St. Bernardus'tan sonraki sıraya koyduğum bir bira oldu bu. Westvleteren'i erişilebilir olmamasından dolayı listeye eklemiyorum. Birayı oldukça kompleks bulduğumu söylemeliyim. Kesinlikle yavaş yavaş ve yudum yudum içilmesi gereken bir bira. Alkolü çok baskın. Tatlı gibi olsa da alkol mutlaka damağın ortasında hissediliyor. Trappist örneği olarak da güzel bir bira olmuş. Bu biranın hakettiği yerde olmadığını düşünüyorum. Bunu da henüz trappist sahnesine yeni çıkmasına veriyorum. Bence zamanla daha da kabul görecek bir bira. 87 / 100 :)
La Trappe'ın anavatanından henüz 2 senelik bir Trappist
Gregorius'u aldığım gibi, bu az bulunan birayı da Münih seyahatim sırasında "Biervana" isimli mekandan satın almıştım. İçmek çok özel bir güne nasip oldu. Bir düğün...Şahitlik yaptığım ve görevimin damadı sürekli sarhoş tutmak olduğu bir günde. Gece boyunca içilen biralar şu şekildeydi:
Onca biranın üstüne tadım ile ilgili ahkam kesmem ne kadar doğru bilemiyorum. Ama yine de aldığım notlara güveniyorum ve bir şeyler karalamak istiyorum.

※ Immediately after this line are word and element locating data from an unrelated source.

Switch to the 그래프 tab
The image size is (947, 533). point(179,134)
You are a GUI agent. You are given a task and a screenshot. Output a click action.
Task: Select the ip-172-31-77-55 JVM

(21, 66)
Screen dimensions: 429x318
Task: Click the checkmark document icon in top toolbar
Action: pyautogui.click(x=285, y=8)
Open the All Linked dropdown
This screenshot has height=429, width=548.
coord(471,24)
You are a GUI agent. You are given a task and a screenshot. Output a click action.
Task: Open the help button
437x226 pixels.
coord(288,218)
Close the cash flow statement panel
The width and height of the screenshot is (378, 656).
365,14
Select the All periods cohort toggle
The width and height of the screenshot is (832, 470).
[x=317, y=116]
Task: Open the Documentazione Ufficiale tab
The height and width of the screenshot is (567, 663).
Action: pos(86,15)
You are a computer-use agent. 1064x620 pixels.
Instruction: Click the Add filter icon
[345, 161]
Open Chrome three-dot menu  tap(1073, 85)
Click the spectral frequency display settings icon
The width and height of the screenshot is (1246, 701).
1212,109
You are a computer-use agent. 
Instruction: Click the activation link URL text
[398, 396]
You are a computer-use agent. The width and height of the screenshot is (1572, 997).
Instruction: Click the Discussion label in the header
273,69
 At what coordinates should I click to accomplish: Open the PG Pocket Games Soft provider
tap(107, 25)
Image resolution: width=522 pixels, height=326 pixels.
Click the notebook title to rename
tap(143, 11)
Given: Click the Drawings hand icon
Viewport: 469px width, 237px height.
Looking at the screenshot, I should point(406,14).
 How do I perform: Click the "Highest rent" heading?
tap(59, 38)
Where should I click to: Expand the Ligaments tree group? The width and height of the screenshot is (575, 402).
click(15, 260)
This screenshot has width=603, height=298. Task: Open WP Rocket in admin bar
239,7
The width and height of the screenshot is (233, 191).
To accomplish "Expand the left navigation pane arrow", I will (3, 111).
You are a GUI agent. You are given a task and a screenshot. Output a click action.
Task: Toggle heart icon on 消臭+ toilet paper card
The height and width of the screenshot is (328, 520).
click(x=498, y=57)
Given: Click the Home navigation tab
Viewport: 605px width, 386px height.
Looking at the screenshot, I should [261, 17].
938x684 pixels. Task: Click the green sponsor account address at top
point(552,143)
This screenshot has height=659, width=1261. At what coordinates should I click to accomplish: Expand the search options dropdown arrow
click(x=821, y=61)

Şişesinden başlamak adettendir, bira şişesi üzerinde kendini en çok gösteren renklerden olan mor renk bu şişede de çok güzel durmuş. Farklı bir hava verdiği kesin. Gregorius'taki yumuşak hatlı eskitilmiş font hissi Zundert'te yerini havalı bir fonta bırakmış. Kaligraf elinden çıkmış gibi. La Trappe ve Rochefort'da da benzer karakterler kullanılmış.
Bardak olarak Duvel bardağı kıvamında Tulip bardak kullandım. Deschutes Brewery'den sipariş vermiştim zamanında. Burası da adres: Deschutes Store
2013 Aralık ayında piyasaya sürülmüş olan bu biranın farkına varmam ve erişmem 3 sene sürdü. Kehribar, kahverengi bir tonu var. Gregorius kadar koyu değil, ve o kadar da kahverengi değil. Bardağı yarım doldurdum ve ona rağmen köpüğü çok fena. 1 parmak oluştu ama gördüğüm kadarıyla bu bira da köpüğüyle oldukça ünlü olacaklar arasında. Üstelik bardak seçimim de tam doğru değildi. Potansiyeli var
Kokusu bol meyveli ve karamelli şurup gibi. Maya kokusunu alıyorsunuz. Burada şunu not düşmek önemli. Henüz oldukça genç ve taze bir birayla karşı karşıyayız. Bu maya kokusundan 2 3 sene sonrasında eser kalmayabilir. O yüzden henüz aşırı kompleksitesi yok. Mayalar çalıştıkça daha fazla tat ve aroma katabilir. Kavruk maltlı, hafif acı ve alkolü hissettiren bir bira. %8 ABV alkolü var. İçtiklerimizin yanında bu ne ki diyebilirsiniz. Birada alkolün ortaya çıkma şekli oran ne olursa olsun çok önemli ve çok farkettiriyor.
Kokusu şekerli, biraz muz, Belçika mayasının esintileri hep bunlar. İçince de aynıları geliyor. en baştan tatlı ama bitimi şaşırtıcı derecede kontrast bir acılık hissettiriyor. Biraz metalik tat aldığım kısmı da doğru, ama kanımdaki alkol oranını düşündükçe bunun doğruluğu tartışılır. Orta gövdeli bir bira. Bu tat ve kokulardan sonra Gregorius veya piyasadaki diğer senelik trappistler kadar bir şey sunamıyor. Farklı bir deneyim değil. Denemeseniz de çok bir şey kaybetmezsiniz bence. Bu biranın biraz daha yolu var. 80 / 100 benim puanım, RateBeer ve BeerAdvocate sırasıyla 89 ve 84 vermiş.
Böylelikle denemediğim tek trappist Spencer ile Tre Fontane kaldı. Az kaldı onlara da sıra gelecek.